[Pixel coordinate grounding data]
# # #

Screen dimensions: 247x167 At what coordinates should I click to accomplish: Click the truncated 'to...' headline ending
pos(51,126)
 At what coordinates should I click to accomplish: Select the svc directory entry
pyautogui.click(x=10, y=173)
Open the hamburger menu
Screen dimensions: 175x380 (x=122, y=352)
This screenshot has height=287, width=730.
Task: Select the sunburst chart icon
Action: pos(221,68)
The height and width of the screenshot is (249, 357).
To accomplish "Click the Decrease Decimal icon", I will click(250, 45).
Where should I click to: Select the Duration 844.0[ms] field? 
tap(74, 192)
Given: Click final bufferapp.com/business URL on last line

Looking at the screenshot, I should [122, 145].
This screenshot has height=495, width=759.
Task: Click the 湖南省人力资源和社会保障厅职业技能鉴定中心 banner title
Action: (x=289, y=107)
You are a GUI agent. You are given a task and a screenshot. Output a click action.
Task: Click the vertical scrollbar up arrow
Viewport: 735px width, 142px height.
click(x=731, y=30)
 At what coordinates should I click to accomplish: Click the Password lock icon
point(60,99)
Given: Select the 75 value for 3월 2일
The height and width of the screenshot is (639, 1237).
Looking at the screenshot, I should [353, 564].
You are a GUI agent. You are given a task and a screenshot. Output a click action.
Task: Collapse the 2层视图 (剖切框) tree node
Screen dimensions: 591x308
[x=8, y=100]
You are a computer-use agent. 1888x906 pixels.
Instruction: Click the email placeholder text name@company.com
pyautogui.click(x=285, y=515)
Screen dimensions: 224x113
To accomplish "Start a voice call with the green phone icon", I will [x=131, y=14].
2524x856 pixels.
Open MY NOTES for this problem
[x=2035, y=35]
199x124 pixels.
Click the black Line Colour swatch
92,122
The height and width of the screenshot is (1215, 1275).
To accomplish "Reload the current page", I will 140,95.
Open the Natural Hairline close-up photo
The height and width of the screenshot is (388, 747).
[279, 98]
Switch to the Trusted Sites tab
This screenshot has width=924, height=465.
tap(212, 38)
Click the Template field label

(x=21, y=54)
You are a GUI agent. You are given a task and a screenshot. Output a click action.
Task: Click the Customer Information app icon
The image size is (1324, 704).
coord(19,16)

# # #

#### [Problem details]
All the records above need to be set down again exactly as they were given.

#### [Task answer]
Screen dimensions: 247x167 At what coordinates should I click to accomplish: Click the truncated 'to...' headline ending
pos(51,126)
 At what coordinates should I click to accomplish: Select the svc directory entry
pyautogui.click(x=10, y=173)
Open the hamburger menu
Screen dimensions: 175x380 (x=122, y=352)
This screenshot has height=287, width=730.
Task: Select the sunburst chart icon
Action: pos(221,68)
The height and width of the screenshot is (249, 357).
To accomplish "Click the Decrease Decimal icon", I will click(250, 45).
Where should I click to: Select the Duration 844.0[ms] field? 
tap(74, 192)
Given: Click final bufferapp.com/business URL on last line

Looking at the screenshot, I should [122, 145].
This screenshot has height=495, width=759.
Task: Click the 湖南省人力资源和社会保障厅职业技能鉴定中心 banner title
Action: (x=289, y=107)
You are a GUI agent. You are given a task and a screenshot. Output a click action.
Task: Click the vertical scrollbar up arrow
Viewport: 735px width, 142px height.
click(x=731, y=30)
 At what coordinates should I click to accomplish: Click the Password lock icon
point(60,99)
Given: Select the 75 value for 3월 2일
The height and width of the screenshot is (639, 1237).
Looking at the screenshot, I should [353, 564].
You are a GUI agent. You are given a task and a screenshot. Output a click action.
Task: Collapse the 2层视图 (剖切框) tree node
Screen dimensions: 591x308
[x=8, y=100]
You are a computer-use agent. 1888x906 pixels.
Instruction: Click the email placeholder text name@company.com
pyautogui.click(x=285, y=515)
Screen dimensions: 224x113
To accomplish "Start a voice call with the green phone icon", I will [x=131, y=14].
2524x856 pixels.
Open MY NOTES for this problem
[x=2035, y=35]
199x124 pixels.
Click the black Line Colour swatch
92,122
The height and width of the screenshot is (1215, 1275).
To accomplish "Reload the current page", I will 140,95.
Open the Natural Hairline close-up photo
The height and width of the screenshot is (388, 747).
[279, 98]
Switch to the Trusted Sites tab
This screenshot has width=924, height=465.
tap(212, 38)
Click the Template field label

(x=21, y=54)
You are a GUI agent. You are given a task and a screenshot. Output a click action.
Task: Click the Customer Information app icon
The image size is (1324, 704).
coord(19,16)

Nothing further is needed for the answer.